Your instructions:
Every entry below must be transcribed exactly, with no line missing.

Stored items:
□ □ □ □ □ □ □

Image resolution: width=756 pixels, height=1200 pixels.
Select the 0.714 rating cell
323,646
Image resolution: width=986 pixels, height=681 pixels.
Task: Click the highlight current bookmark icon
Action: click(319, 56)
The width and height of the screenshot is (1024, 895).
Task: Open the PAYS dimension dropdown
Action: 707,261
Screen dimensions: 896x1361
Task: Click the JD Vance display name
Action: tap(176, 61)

□ □ □ □ □ □ □

Task result:
Image resolution: width=756 pixels, height=1200 pixels.
Select the 0.714 rating cell
323,646
Image resolution: width=986 pixels, height=681 pixels.
Task: Click the highlight current bookmark icon
Action: click(319, 56)
The width and height of the screenshot is (1024, 895).
Task: Open the PAYS dimension dropdown
Action: 707,261
Screen dimensions: 896x1361
Task: Click the JD Vance display name
Action: tap(176, 61)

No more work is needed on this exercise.